7. A lock having both a combination mechanism and a key mechanism that are usable alternatively and independently to unlock the lock, wherein the lock has an indicator that moves from a first position to a second position to alter the appearance of the lock when the lock is opened by use of the key mechanism, with the indicator being returnable to the first position only after a correct combination has been set using the combination mechanism, with the lock additionally including a housing and a movable component movably carried by the housing that must be moved manually at a time after a correct combination has been set in order for the indicator to be returnable to the first position.
8. The lock of claim 7 wherein the lock is a padlock, and the movable component is a shackle of the padlock that is opened when the padlock is unlocked.
9. The lock of claim 7 additionally including a housing and a movable component movably carried by the housing that must be moved manually at a time after a correct combination has been set in order to change the correct combination that must be set to unlock the lock.
10. The lock of claim 9 wherein the movable component is a shaft-like formation that must be depressed into the housing to effect said manual movement.
11. The lock of claim 7 wherein the combination mechanism includes a plurality of dials that can be turned to display a sequence of indicia, and the correct combination is defined by a particular sequence of indicia displayed by turning the dials.
12. The lock of claim 7 wherein the indicator is operable to display one color when the lock is opened by use of the key mechanism, and a different color when the lock is opened by use of the combination mechanism.
13. The lock of claim 12 wherein the indicator is visible through an aperture defined by the housing.
14. The lock of claim 7 wherein the housing is mainly defined by two housing halves that cooperate to define a keyhole through which a key is insertable to operate the key mechanism of the lock.
15. The lock of claim 14 wherein the key mechanism is operated by inserting a key through the keyhole and turning the inserted key.

## SHORT EXERCISE:
Copy the lock patent claims above word for word, from start to finish.

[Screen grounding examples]

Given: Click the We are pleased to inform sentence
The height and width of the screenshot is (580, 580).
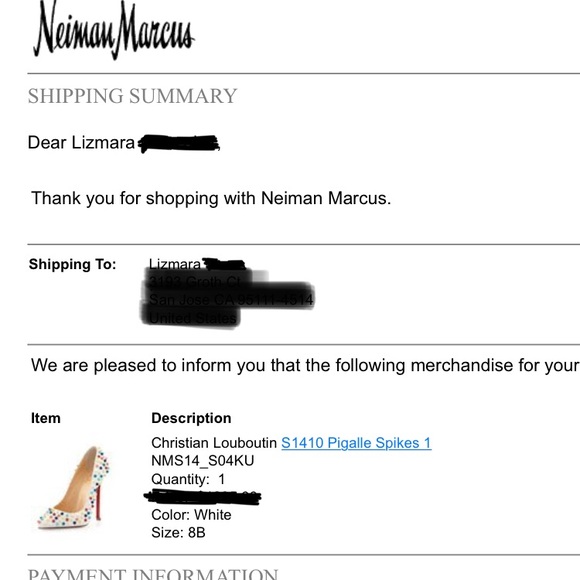Looking at the screenshot, I should 305,365.
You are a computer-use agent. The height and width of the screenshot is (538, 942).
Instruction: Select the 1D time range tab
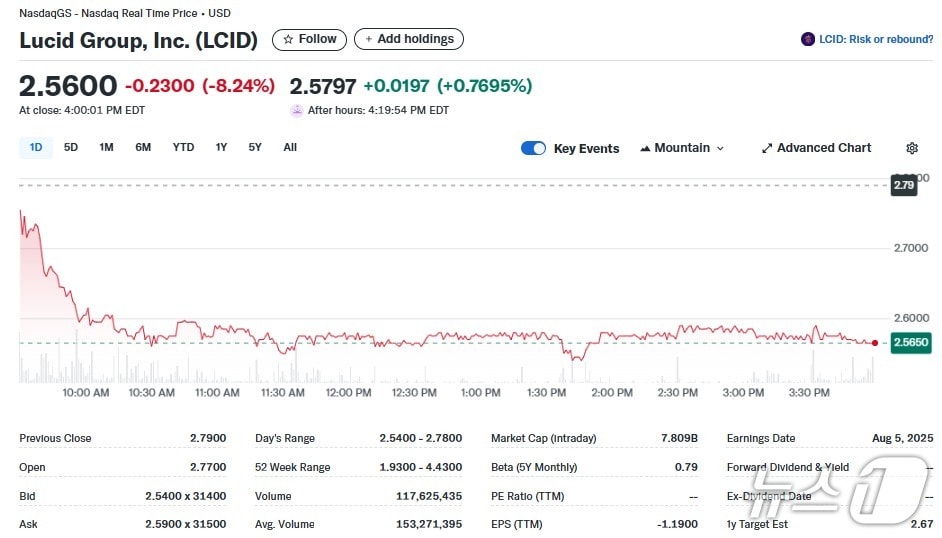click(36, 147)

## EXPECTED OUTPUT:
7. A lock having both a combination mechanism and a key mechanism that are usable alternatively and independently to unlock the lock, wherein the lock has an indicator that moves from a first position to a second position to alter the appearance of the lock when the lock is opened by use of the key mechanism, with the indicator being returnable to the first position only after a correct combination has been set using the combination mechanism, with the lock additionally including a housing and a movable component movably carried by the housing that must be moved manually at a time after a correct combination has been set in order for the indicator to be returnable to the first position.
8. The lock of claim 7 wherein the lock is a padlock, and the movable component is a shackle of the padlock that is opened when the padlock is unlocked.
9. The lock of claim 7 additionally including a housing and a movable component movably carried by the housing that must be moved manually at a time after a correct combination has been set in order to change the correct combination that must be set to unlock the lock.
10. The lock of claim 9 wherein the movable component is a shaft-like formation that must be depressed into the housing to effect said manual movement.
11. The lock of claim 7 wherein the combination mechanism includes a plurality of dials that can be turned to display a sequence of indicia, and the correct combination is defined by a particular sequence of indicia displayed by turning the dials.
12. The lock of claim 7 wherein the indicator is operable to display one color when the lock is opened by use of the key mechanism, and a different color when the lock is opened by use of the combination mechanism.
13. The lock of claim 12 wherein the indicator is visible through an aperture defined by the housing.
14. The lock of claim 7 wherein the housing is mainly defined by two housing halves that cooperate to define a keyhole through which a key is insertable to operate the key mechanism of the lock.
15. The lock of claim 14 wherein the key mechanism is operated by inserting a key through the keyhole and turning the inserted key.